To bolster Overland’s case, other No New Coal Plants participants supplied her with internal reports on coal prepared by Wall Street investment banks and with feasibility studies performed in other states. These showed mounting evidence that IGCC might not be the wonder technology that its proponents seemed to think. Essentially, an IGCC plant was a refinery joined at the hip with an electricity- generating plant. That posed a problem whenever one or the other system was not working properly. Refineries in particular tend to be fussy and complex, requiring constant adjustment of pressures, temperatures, and catalysts. This meant that a factor often touted in favor of coal—its baseload reliability, especially compared to solar and wind power—could not necessarily be assumed.
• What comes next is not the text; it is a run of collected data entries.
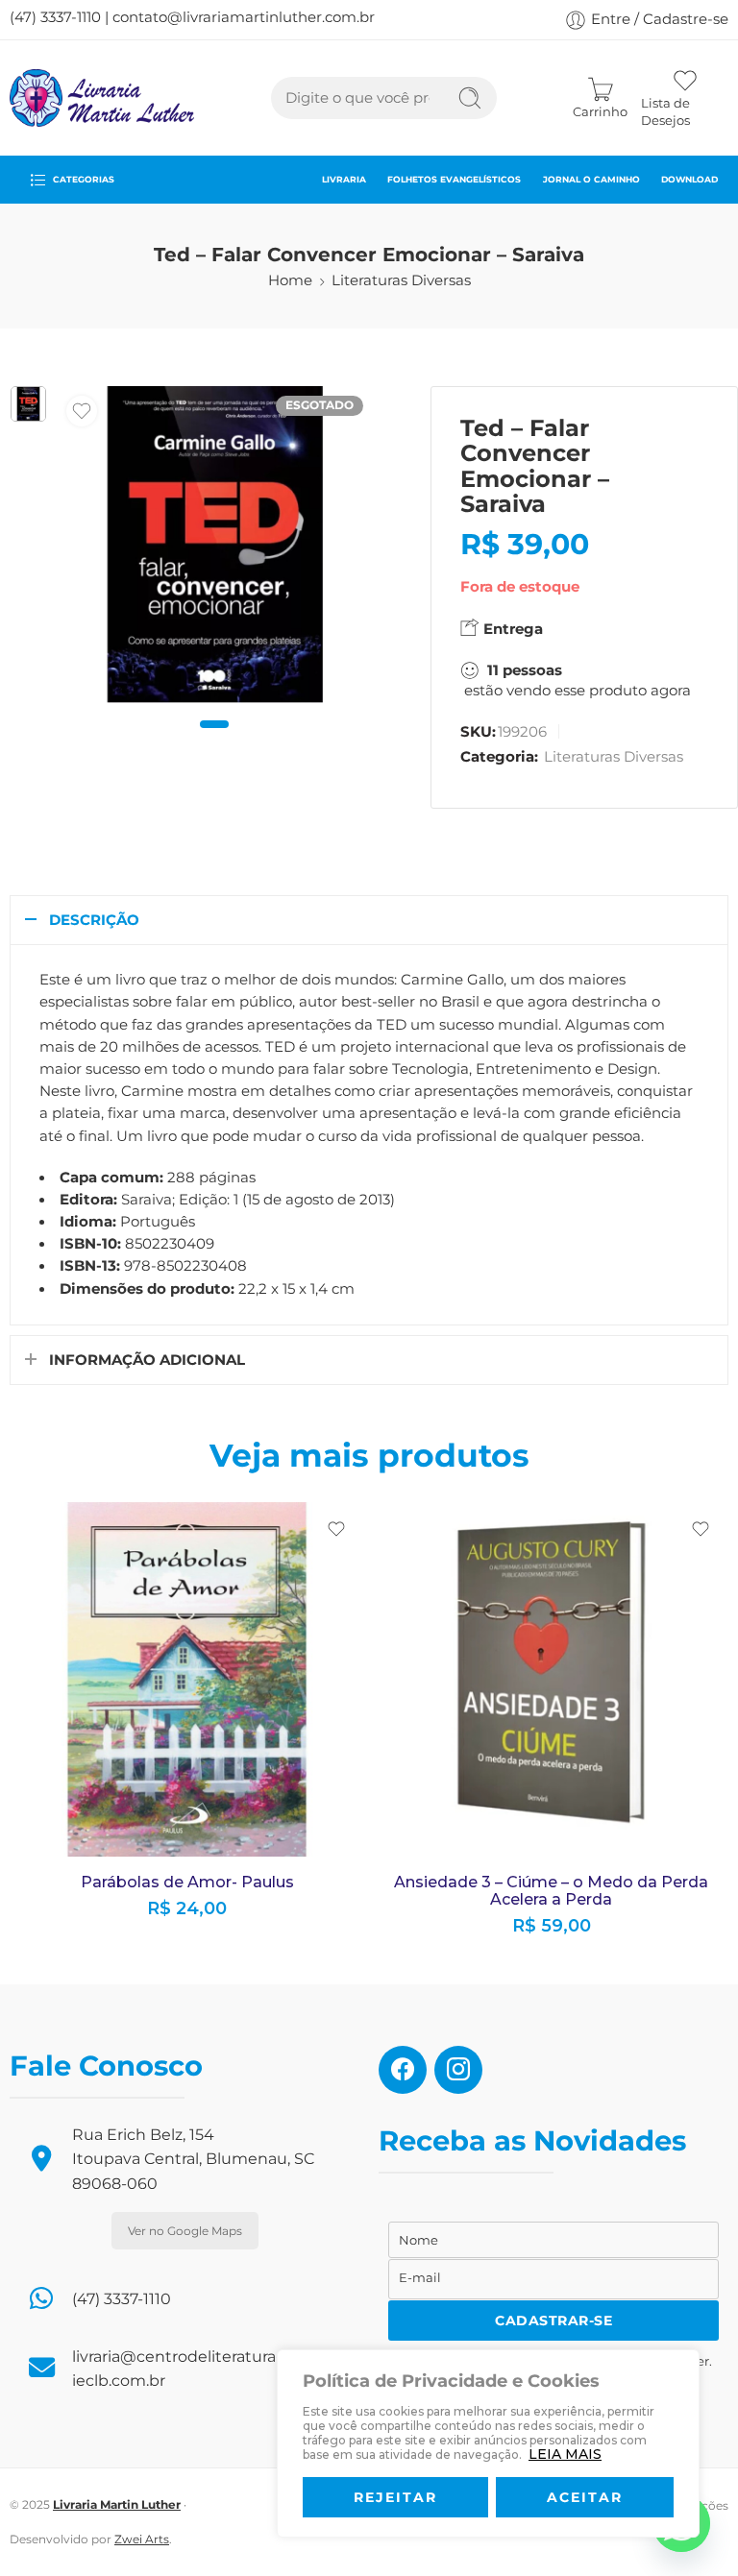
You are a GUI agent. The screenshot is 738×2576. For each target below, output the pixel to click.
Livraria (344, 179)
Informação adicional (147, 1360)
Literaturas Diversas (401, 280)
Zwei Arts (141, 2539)
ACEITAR (585, 2497)
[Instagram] (458, 2069)
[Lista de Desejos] (81, 411)
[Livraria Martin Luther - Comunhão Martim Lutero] (102, 98)
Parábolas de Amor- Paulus (187, 1882)
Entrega (511, 629)
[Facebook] (403, 2069)
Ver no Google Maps (185, 2231)
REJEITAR (395, 2497)
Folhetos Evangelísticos (454, 179)
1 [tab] (214, 740)
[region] (488, 2443)
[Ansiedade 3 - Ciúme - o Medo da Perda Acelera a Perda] (551, 1679)
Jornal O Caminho (591, 179)
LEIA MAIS (565, 2454)
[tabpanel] (215, 549)
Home (290, 280)
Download (689, 179)
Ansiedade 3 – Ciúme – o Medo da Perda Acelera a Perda (551, 1890)
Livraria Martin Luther (117, 2504)
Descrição (94, 920)
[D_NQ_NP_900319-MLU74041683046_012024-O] (28, 404)
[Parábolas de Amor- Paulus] (187, 1679)
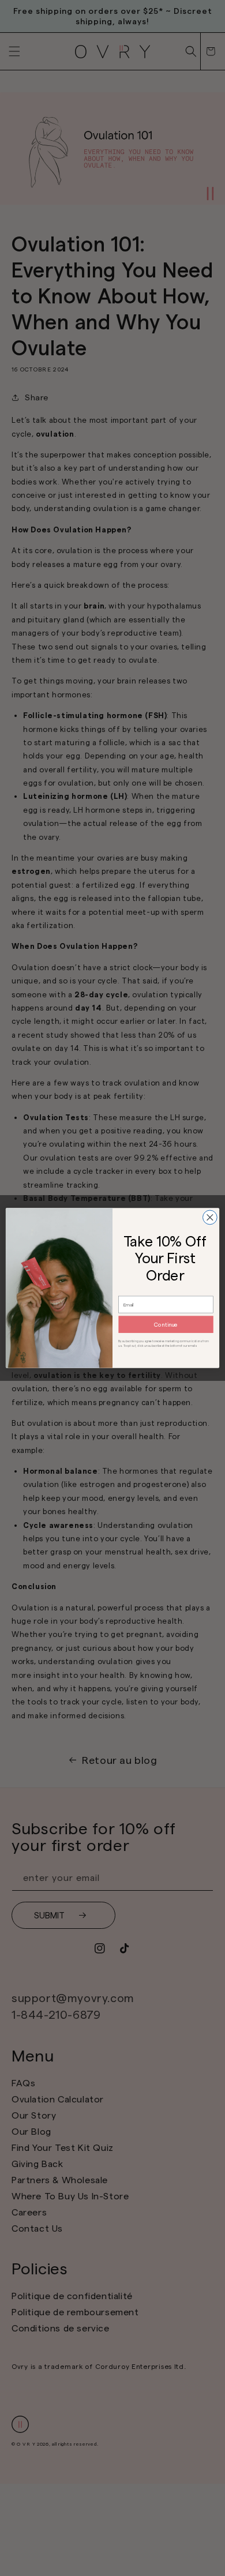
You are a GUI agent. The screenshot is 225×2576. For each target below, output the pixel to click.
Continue (165, 1324)
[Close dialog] (209, 1217)
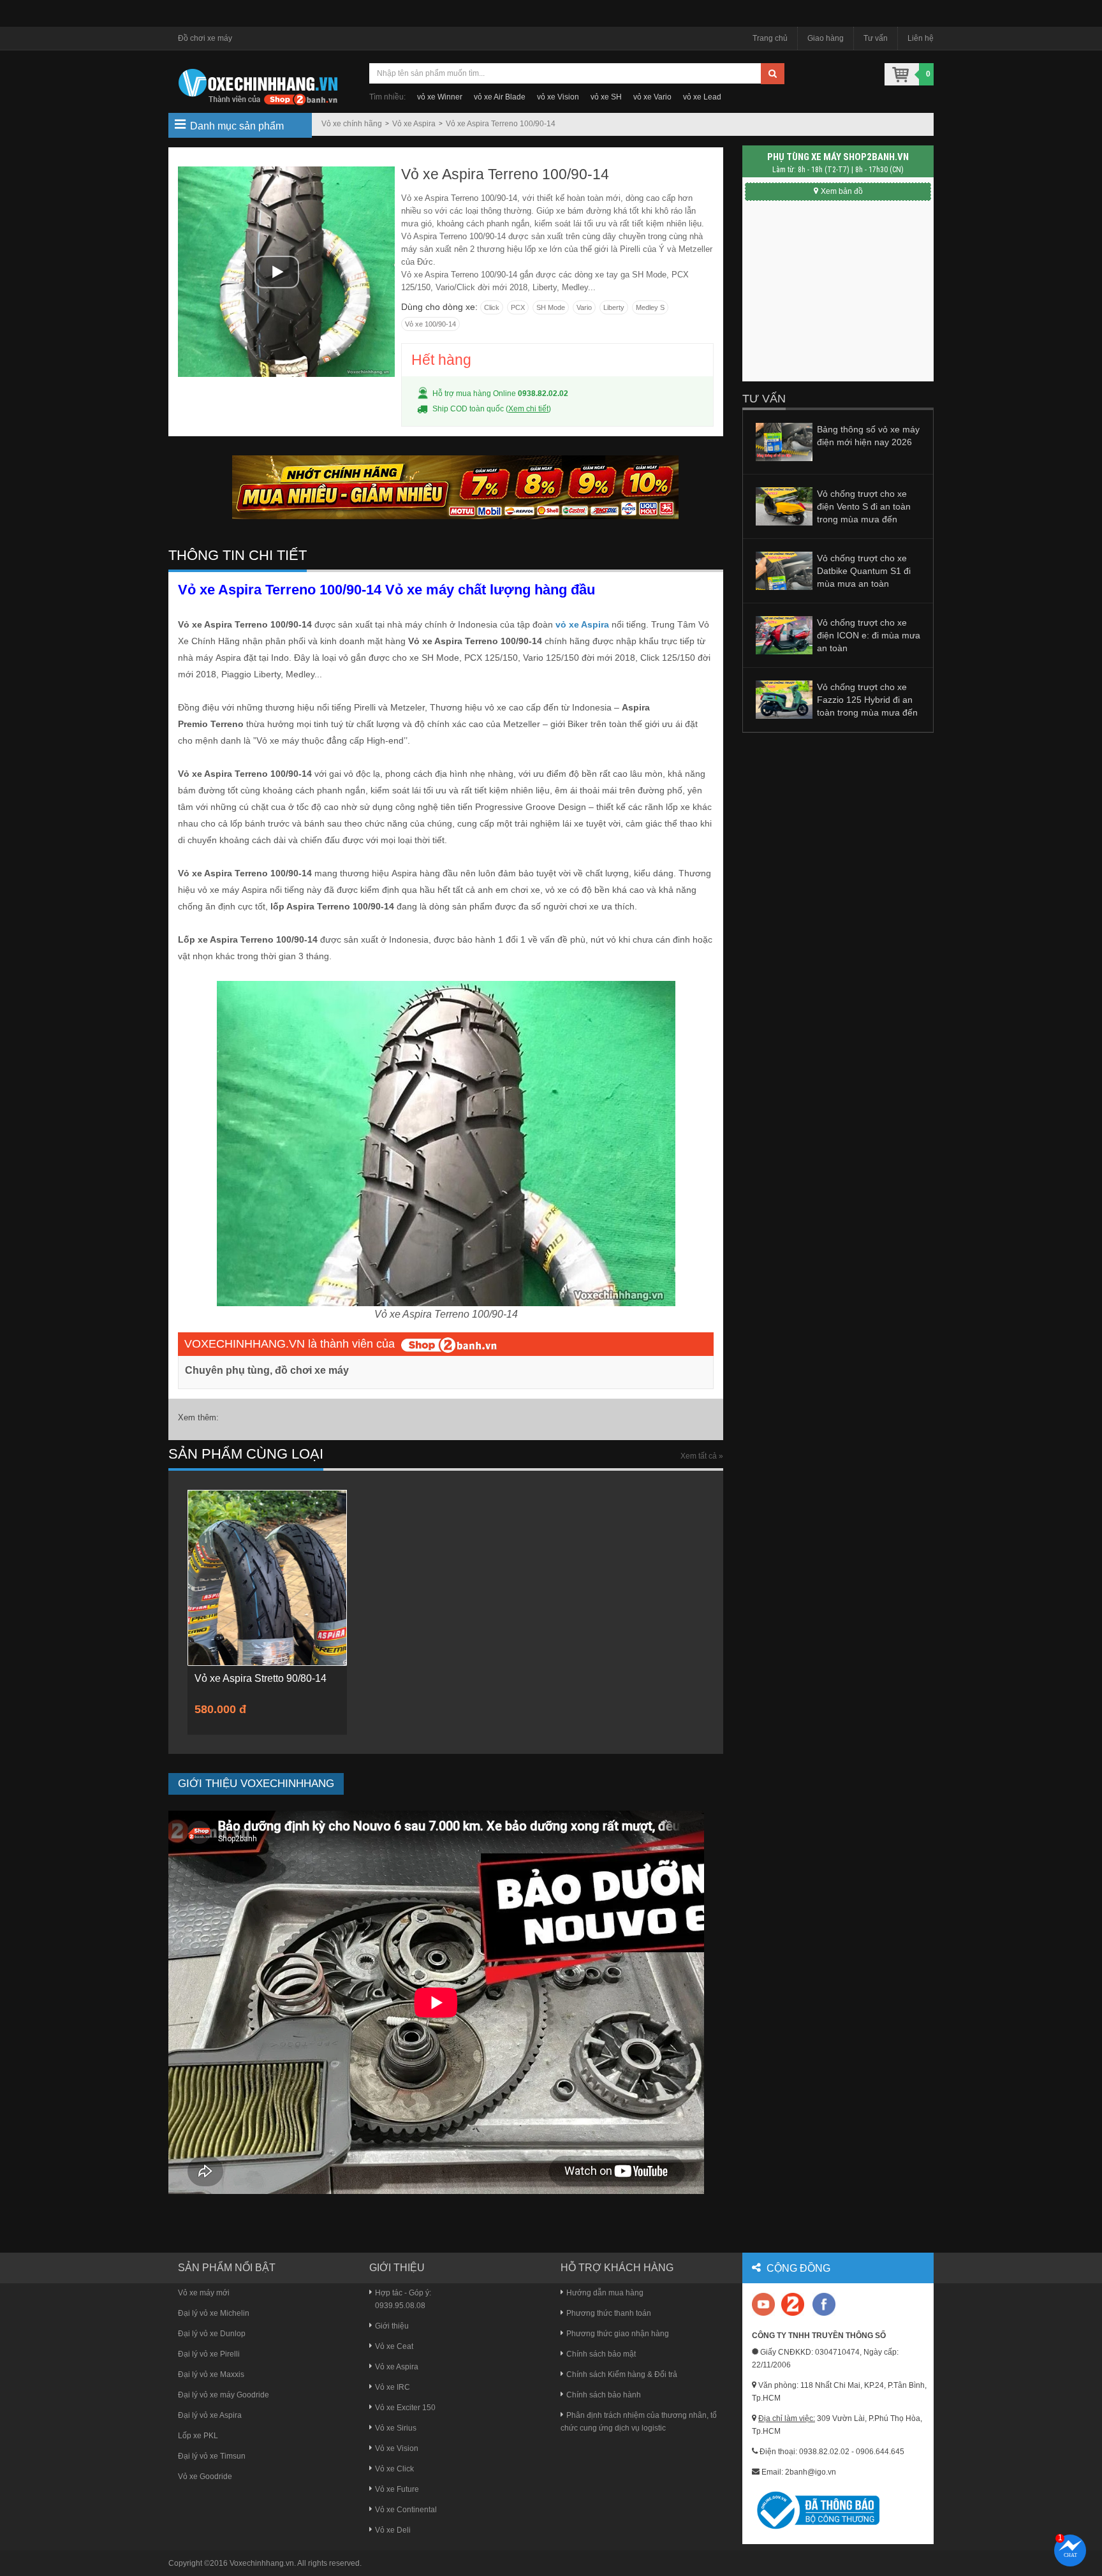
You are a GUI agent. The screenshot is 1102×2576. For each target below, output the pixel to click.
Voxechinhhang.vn (262, 2563)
Moreover, whenever an IGCC plant shuts down, a long restart period is necessary, during which emission levels are typically far higher than the usual specification for the plant.
On top of the cost overruns typically associated with new technologies, the planners for Mesaba were confronting an industry-wide escalation in building costs. Rapid economic growth in China and elsewhere was putting pressure on materials such as concrete and steel. Skilled workers were in short supply. Engineering costs exceeded expectations. While the U.S. Department of Energy had originally placed the cost of Mesaba Unit 1 at $1.18 billion, by May 2006 that number had nearly doubled to $2.2 billion, not including necessary transmission line upgrades or the needed infrastructure for carbon capture, transportation, and storage.
The more information Overland received, the more she became convinced that an aggressive assault on the cost estimates for Mesaba was the key to derailing the project. In order to build the plant, Excelsior Energy needed the state of Minnesota to approve a power purchase agreement (PPA) between Excelsior and Xcel. In a brief to the Minnesota Public Utility Commission, Overland maintained that Mesaba should not receive the PPA because it did not qualify as a “least cost project” under Minnesota’s statutes; given the revised cost projections, Mesaba’s electricity wouldn’t be as cheap as alternative sources. Having submitted her briefs in quadruplicate, she hunkered down to wait for the regulators to make their first big decision.
In April 2007 the decision was announced. Agreeing with Overland and Citizens Against the Mesaba Project, a panel of administrative law judges recommended to the Minnesota Public Utilities Commission that the PPA be denied on economic grounds.
“Dead, dead, dead!” a jubilant Overland told the Star Tribune. “It was on life support before. The plug has been pulled and we’re waiting for the inevitable.”
Mesaba wasn’t actually dead yet. Even a year later, the project’s backers continued to pursue subsidies and permits. But the aura of inevitability that had once surrounded the project was gone, and now the sponsors were on the defensive. Within the anti-coal movement, the victory, however tentative, was regarded as highly significant. If a project with so much backing could be successfully challenged, perhaps projects elsewhere were more vulnerable than had previously been assumed.